Prediction of protected band edge states and dielectric tunable quasiparticle and excitonic properties of monolayer MoSi$_2$N$_4$

TL;DR

This paper demonstrates that monolayer MoSi$_2$N$_4$ has robust band edge states resistant to environmental chemical effects, while its quasiparticle and excitonic properties can be tuned via dielectric screening, making it promising for electronic and optoelectronic applications.

Contribution

It reveals that MoSi$_2$N$_4$ possesses environmentally robust band edge states and tunable quasiparticle properties through dielectric screening, supported by detailed many-body calculations.

Findings

Band edge states are protected from chemical coupling effects.

Quasiparticle and excitonic properties can be modulated by dielectric environment.
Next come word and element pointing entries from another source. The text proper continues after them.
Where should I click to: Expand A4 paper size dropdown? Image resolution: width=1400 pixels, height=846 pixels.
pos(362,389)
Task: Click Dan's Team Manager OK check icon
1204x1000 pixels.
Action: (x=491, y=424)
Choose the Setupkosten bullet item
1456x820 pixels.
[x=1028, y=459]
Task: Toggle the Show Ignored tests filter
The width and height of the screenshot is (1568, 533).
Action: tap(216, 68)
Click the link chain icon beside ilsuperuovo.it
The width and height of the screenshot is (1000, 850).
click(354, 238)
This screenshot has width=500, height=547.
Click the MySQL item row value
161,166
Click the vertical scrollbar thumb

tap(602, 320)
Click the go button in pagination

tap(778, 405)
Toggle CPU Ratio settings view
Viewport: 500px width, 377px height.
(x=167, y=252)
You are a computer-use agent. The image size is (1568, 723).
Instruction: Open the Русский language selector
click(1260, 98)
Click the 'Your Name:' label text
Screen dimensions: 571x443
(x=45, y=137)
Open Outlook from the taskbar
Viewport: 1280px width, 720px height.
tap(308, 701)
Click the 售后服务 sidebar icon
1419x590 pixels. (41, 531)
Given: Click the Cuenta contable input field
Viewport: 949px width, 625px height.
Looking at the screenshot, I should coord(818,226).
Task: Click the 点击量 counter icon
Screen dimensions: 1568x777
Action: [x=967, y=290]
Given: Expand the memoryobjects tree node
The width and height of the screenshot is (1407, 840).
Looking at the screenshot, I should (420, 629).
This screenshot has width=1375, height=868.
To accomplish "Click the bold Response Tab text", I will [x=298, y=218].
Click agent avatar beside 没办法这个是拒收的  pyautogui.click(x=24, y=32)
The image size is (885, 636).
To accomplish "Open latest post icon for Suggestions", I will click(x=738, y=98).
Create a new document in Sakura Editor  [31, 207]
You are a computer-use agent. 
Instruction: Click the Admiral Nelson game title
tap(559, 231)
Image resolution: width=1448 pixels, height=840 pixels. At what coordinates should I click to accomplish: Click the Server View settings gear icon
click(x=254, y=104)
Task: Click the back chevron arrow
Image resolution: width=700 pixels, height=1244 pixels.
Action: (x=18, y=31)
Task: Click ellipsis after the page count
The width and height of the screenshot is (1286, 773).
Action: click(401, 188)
MoSi$_2$N$_4$ is thermodynamically and mechanically stable.

Abstract

The electronic structure of two-dimensional (2D) materials are inherently prone to environmental perturbations, which may pose significant challenges to their applications in electronic or optoelectronic devices. A 2D material couples with its environment through two mechanisms: local chemical coupling and nonlocal dielectric screening effects. The local chemical coupling is often difficult to predict or control experimentally. Nonlocal dielectric screening, on the other hand, can be tuned by choosing the substrates or layer thickness in a controllable manner. Therefore, a compelling 2D electronic material should offer band edge states that are robust against local chemical coupling effects. Here it is demonstrated that the recently synthesized MoSi$_2$N$_4$ is an ideal 2D semiconductor with robust band edge states protected from capricious environmental chemical coupling effects. Detailed many-body perturbation theory calculations are carried out to illustrate how the band edge states of MoSi$_2$N$_4$ are shielded from the direct chemical coupling effects, but its quasiparticle and excitonic properties can be modulated through the nonlocal dielectric screening effects. This unique property, together with the moderate band gap and the thermodynamic and mechanical stability of this material, paves the way for a range of applications of MoSi$_2$N$_4$ in areas including energy, 2D electronics, and optoelectronics.